A Brief Biography, part 3
Innes effectively retired from frontline Motor Sport in 1967,  taking a job as the Sports Editor of Autocar magazine.  During the year he was finally divorced from his first wife Norma and had married Edna Humphries.  At the end of 1968 Innes left Autocar to compete in the London-Sydney Rally.  His experiences formed the basis of the book 'Marathon in the Dust', a follow-up to his acclaimed autobiography 'All Arms and Elbows.  Innes was a fine writer, his Autocar obituary for Jim Clark, for instance, is considered by many to be a classic of motor sport literature.
Innes returned to Kirkcudbright in Scotland where he set up home in the village of Borgue.  Here he ran a trawler business, fishing the Irish sea.  This unusual career move was the source of many a good tale but little financial reward, and Innes returned to England after six years. He worked for a while in the car trade and then in the 1980s resumed his journalistic career with Road and Track also freelancing for magazines such as Classic Cars, and even writing on occasions for The Times.  As Grand Prix editor of Road and Track and later as a TV/radio commentator. Innes was once more a fixture on the Motor racing scene.
Innes entering Kirkcudbright harbour 1975
Innes's house in Borgue
In 1992 Ireland was elected President of the British Racing Drivers Club, succeeding the Queen's cousin Gerald Lascelles.  The club, which owns the Silverstone circuit and ran the British Grand Prix was facing a major crisis which Innes met effectively, despite the tragic death of his son.  Around this time Ireland was diagnosed with cancer and after a courageous struggle he died in October 1993, having been married that summer to his third wife Jean Mander (nee Howarth), a former model who had been engaged to Mike Hawthorn at the time of the World Champion's death.  Innes was survived by his wife and two daughters from his first marriage.
Innes pictured on his wedding day in 1993.
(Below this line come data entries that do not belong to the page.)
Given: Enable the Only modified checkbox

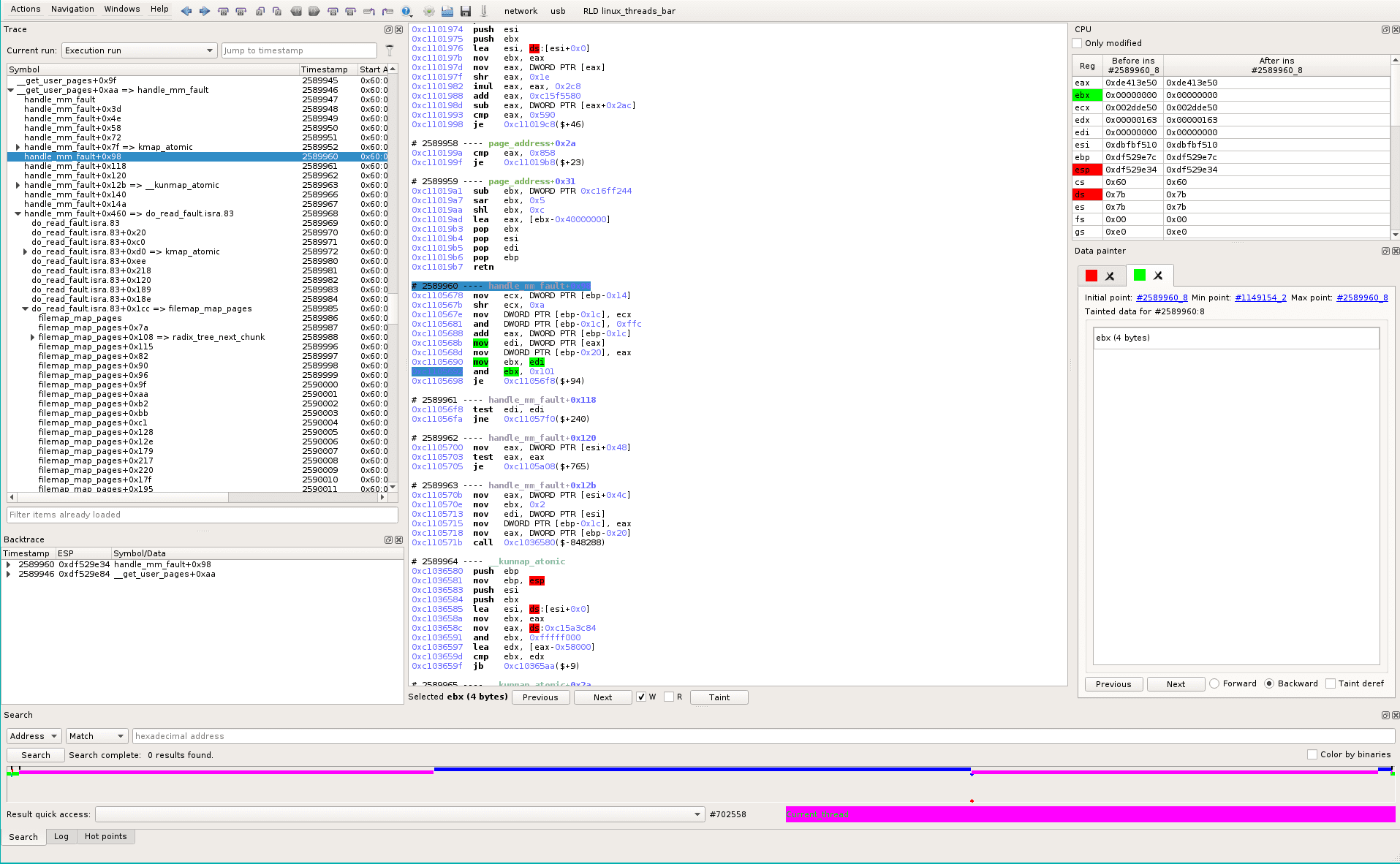Looking at the screenshot, I should click(1076, 42).
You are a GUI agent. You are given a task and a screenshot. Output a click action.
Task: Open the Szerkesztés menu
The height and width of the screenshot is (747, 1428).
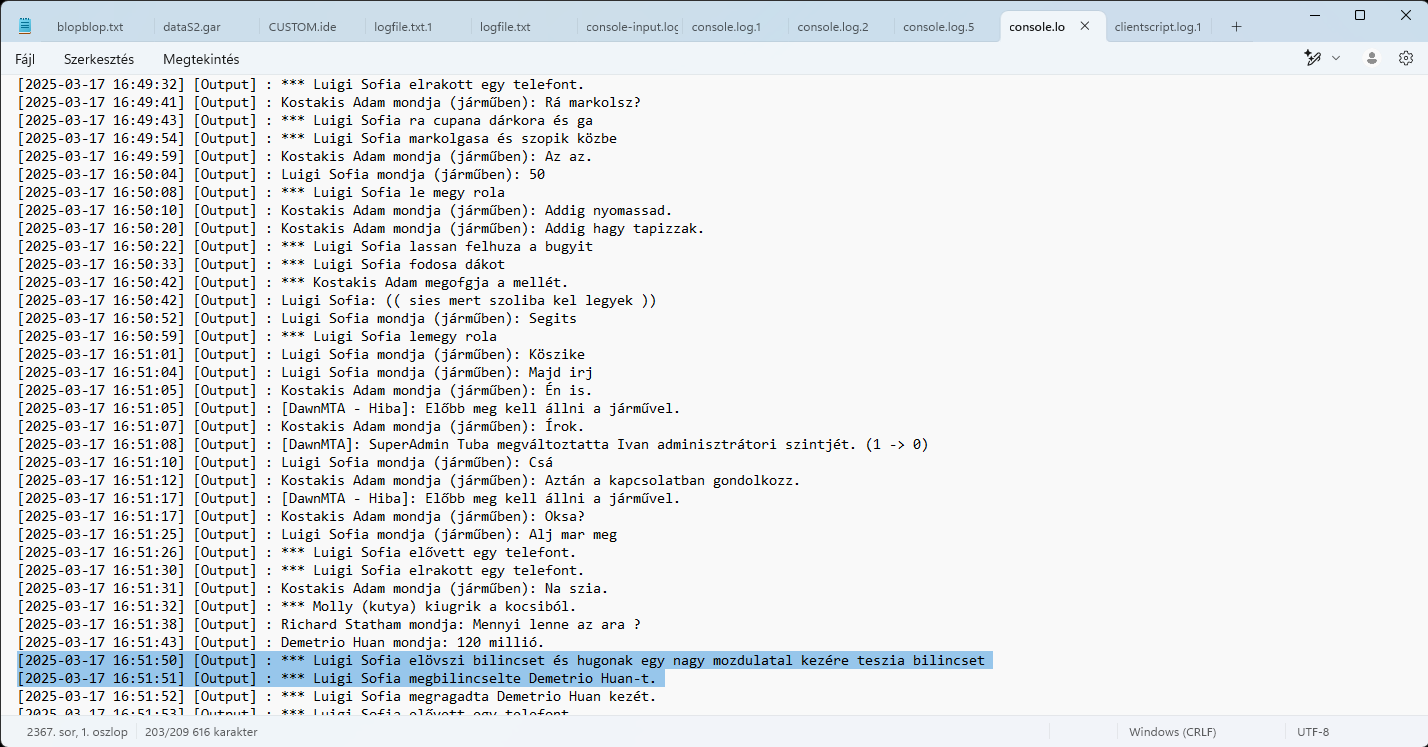point(99,59)
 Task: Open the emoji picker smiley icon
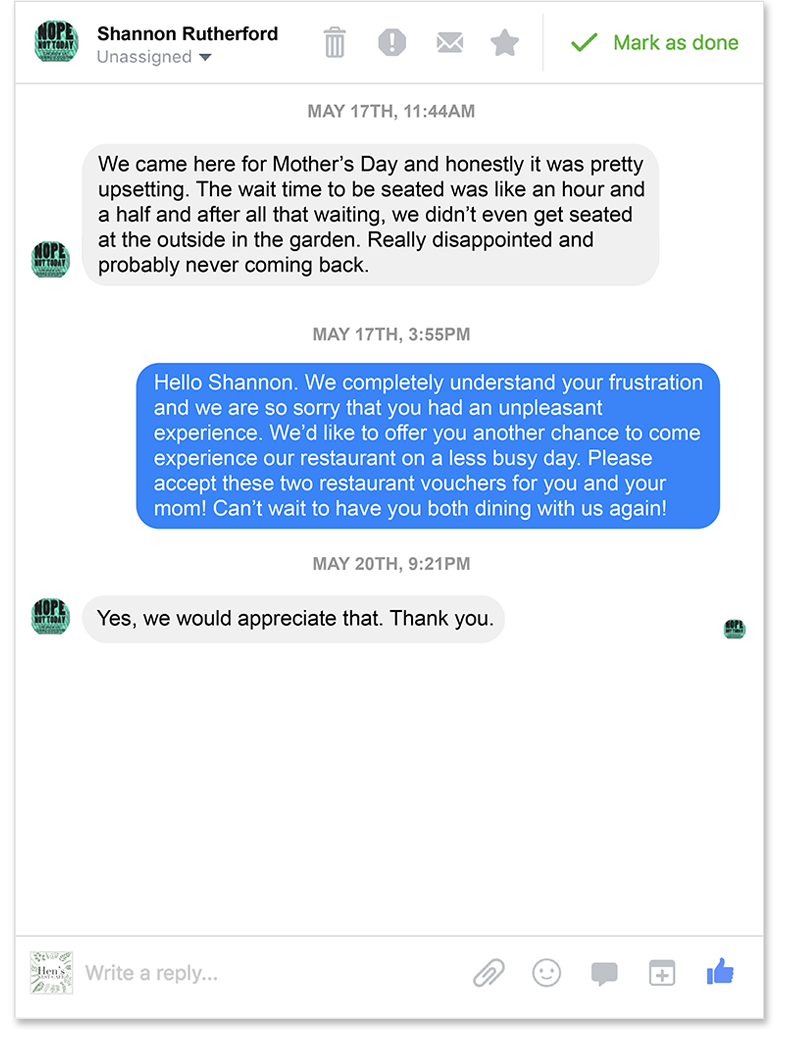click(547, 973)
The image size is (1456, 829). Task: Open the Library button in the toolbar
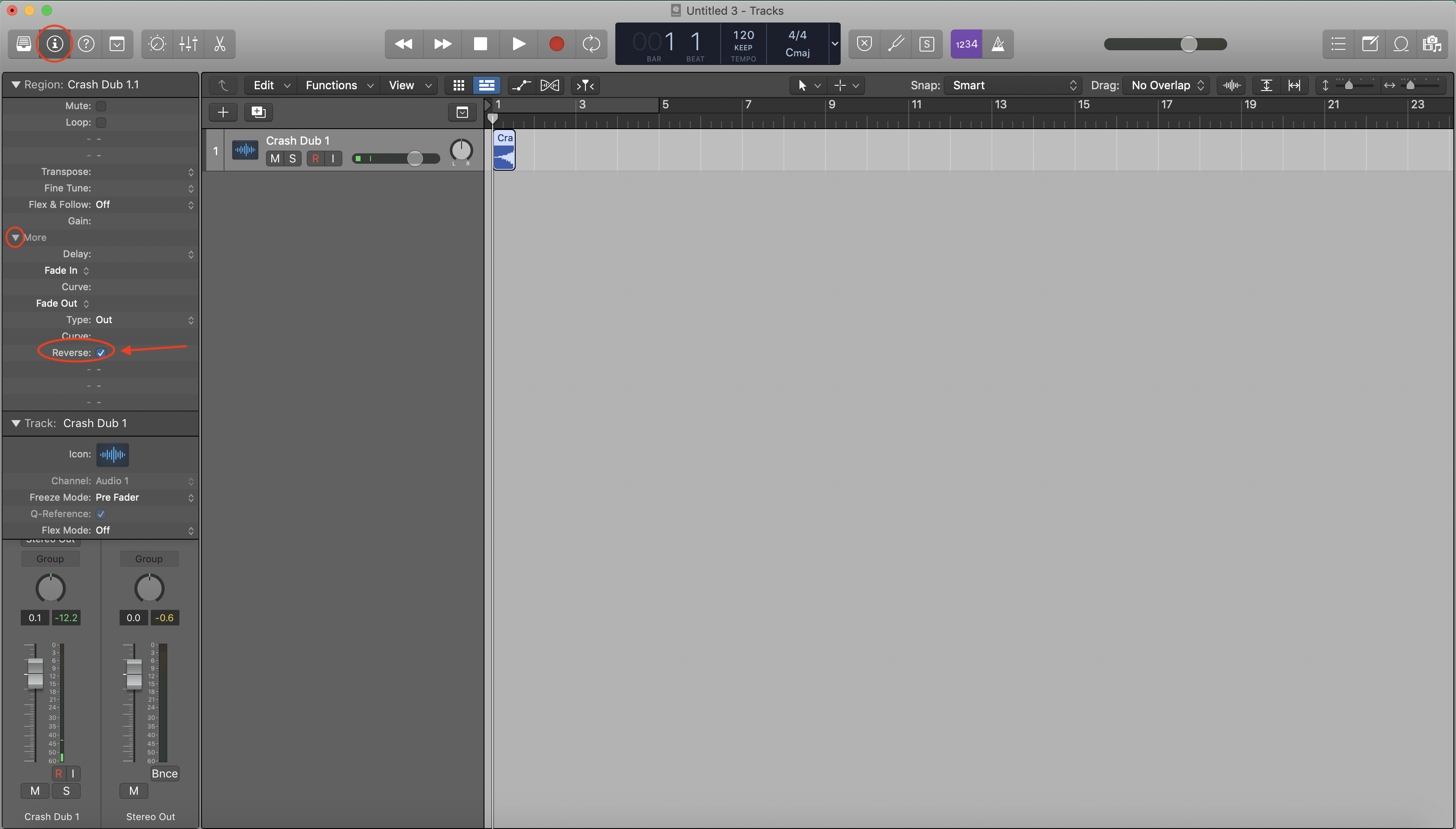coord(23,44)
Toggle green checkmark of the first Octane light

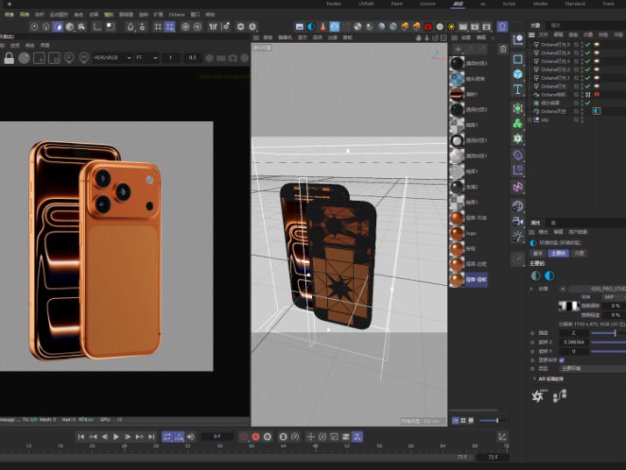coord(588,46)
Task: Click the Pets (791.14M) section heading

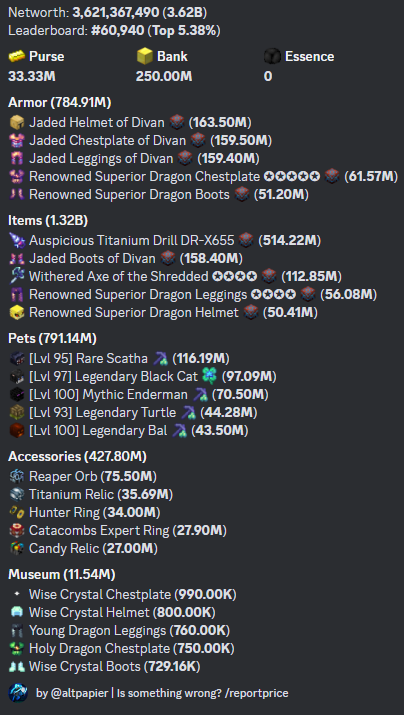Action: coord(52,338)
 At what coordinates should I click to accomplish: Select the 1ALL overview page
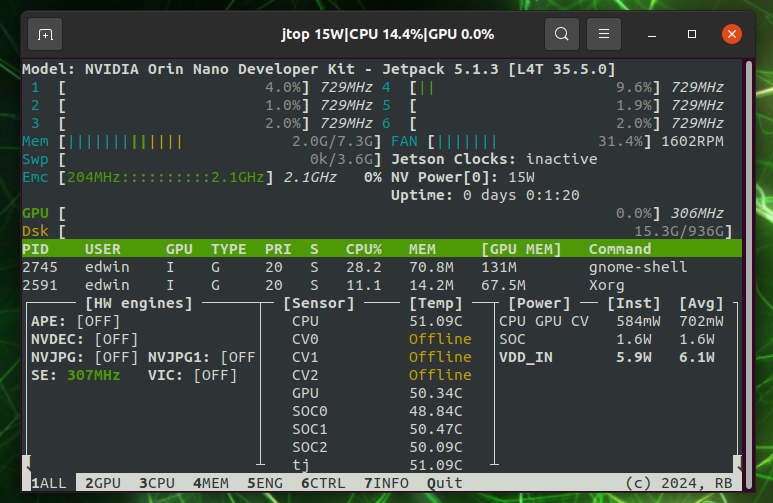coord(49,483)
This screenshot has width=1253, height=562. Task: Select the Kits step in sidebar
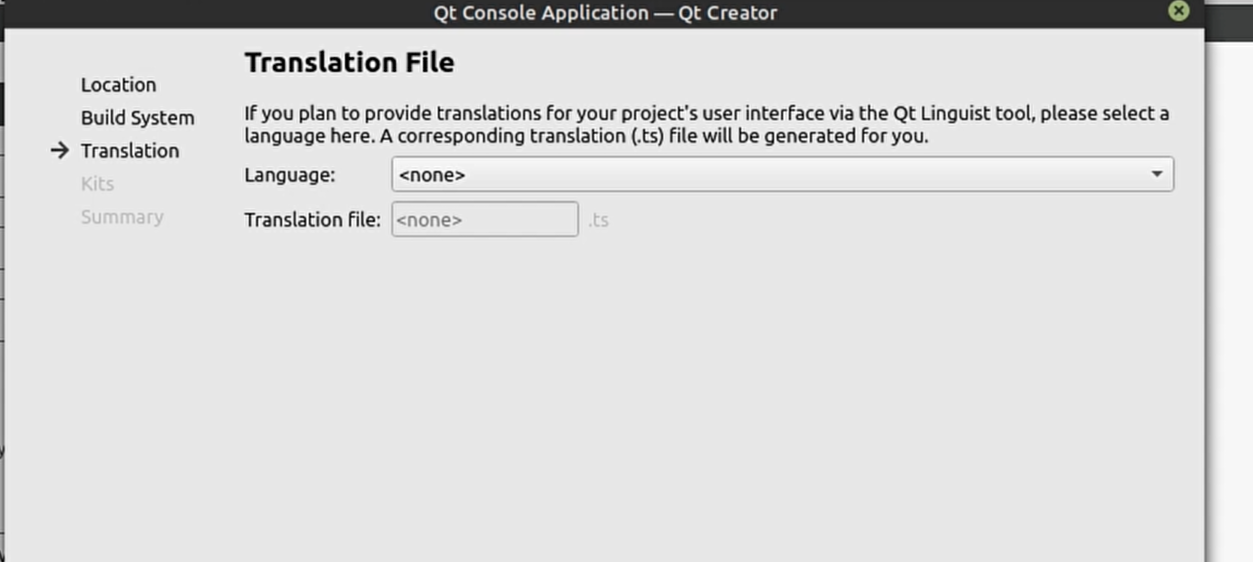97,184
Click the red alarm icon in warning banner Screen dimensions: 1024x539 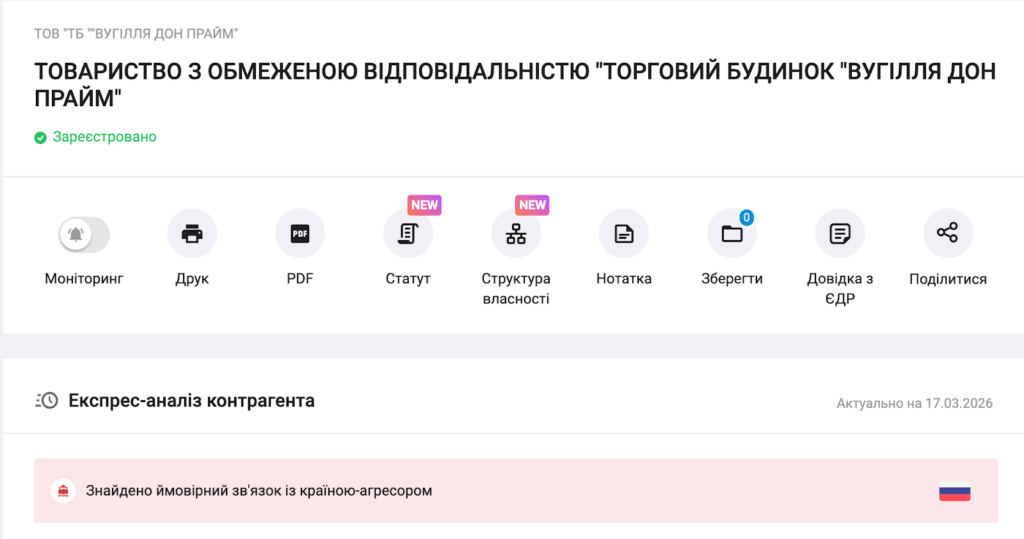click(63, 491)

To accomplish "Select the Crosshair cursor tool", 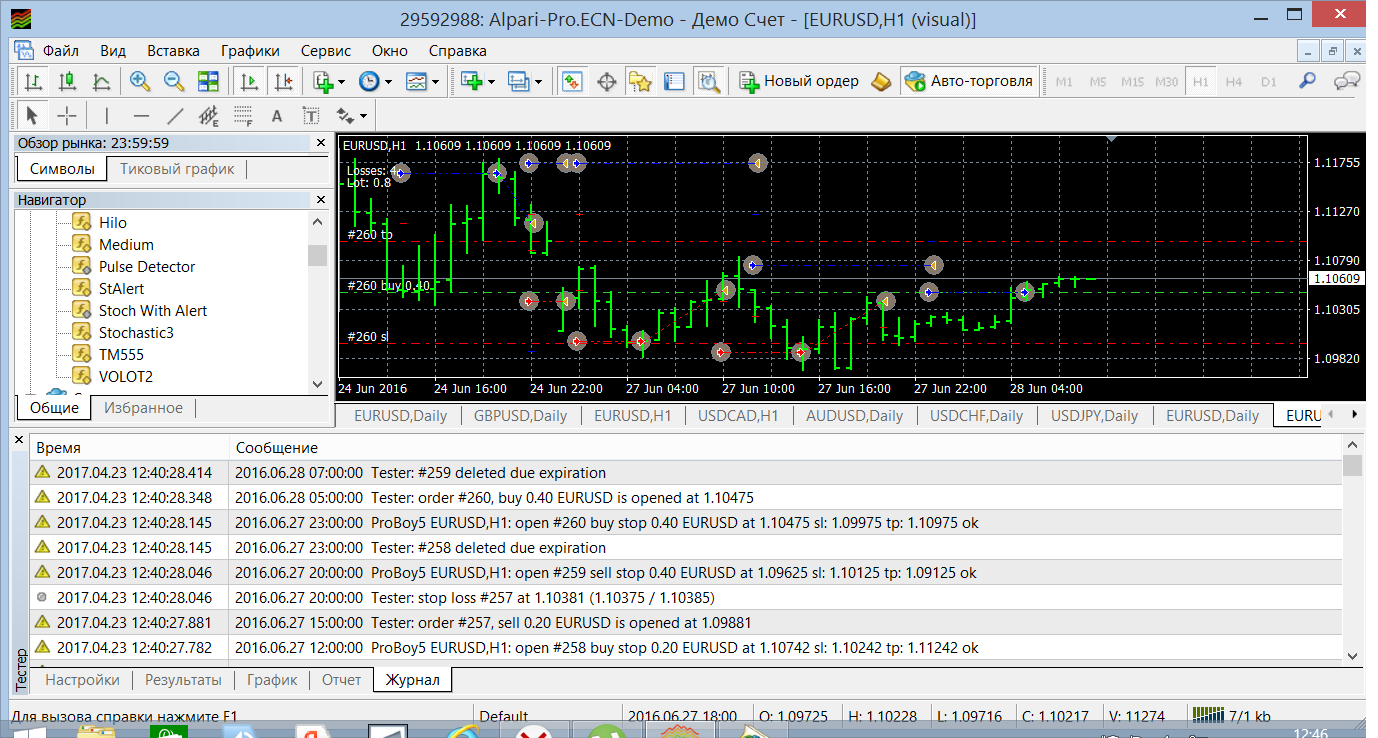I will (66, 115).
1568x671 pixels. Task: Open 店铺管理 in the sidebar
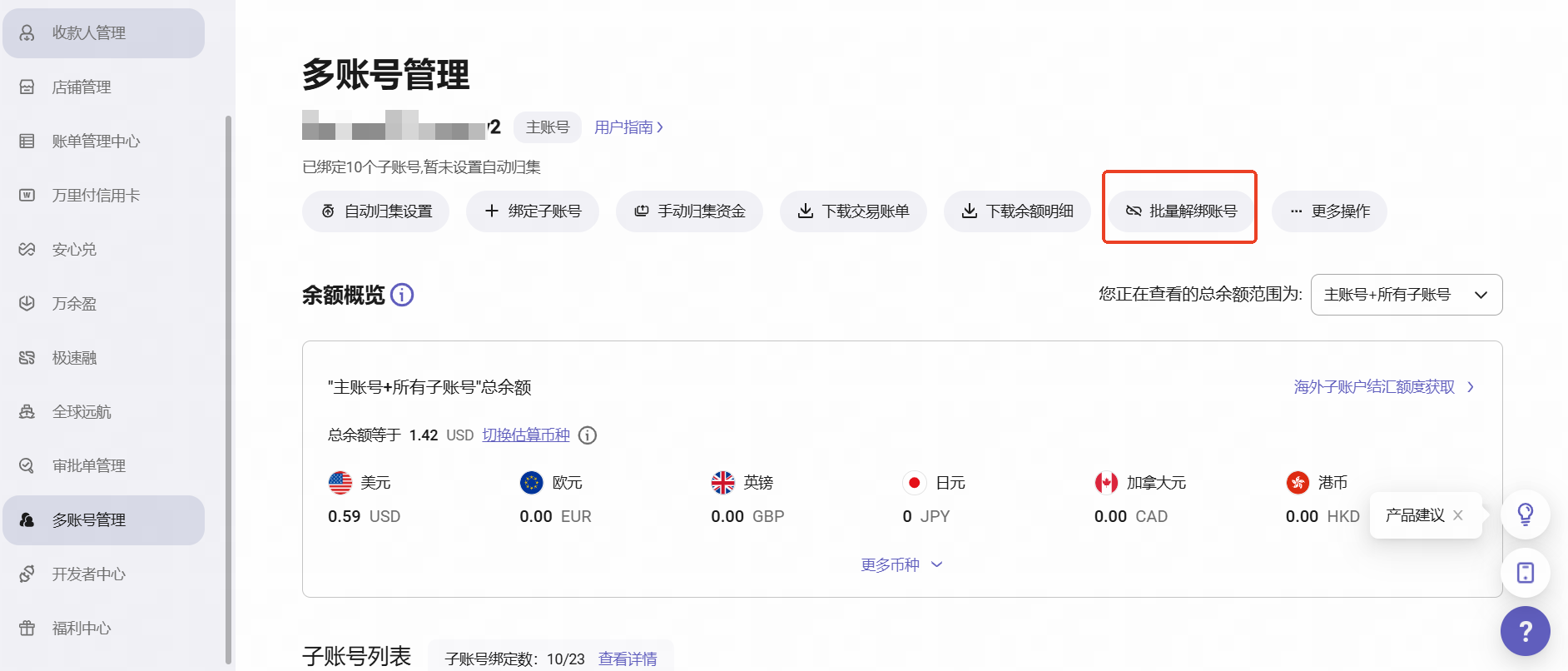pos(82,87)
Thanks to Peter at www.f1power.com
The BRM boss Louis Stanley, an insightful observer of the motor racing scene,  described Innes Ireland as a turbulent personality,whose outsize energy and enthusiasm never came to fruition, a driver with a big talent who could have achieved so much more had he imposed self-discipline. Innes lived, according to Stanley "without sense, without an analyst and provoked astonishment and affection from everyone".
Innes cheerfully admitted to the pursuit of a somewhat hedonistic lifestyle, "I live my life the way I enjoy it.  I do the things I want to do - probably without too much regard for the people around me."  Whether this outlook is to be praised or condemned I will leave for the reader to decide.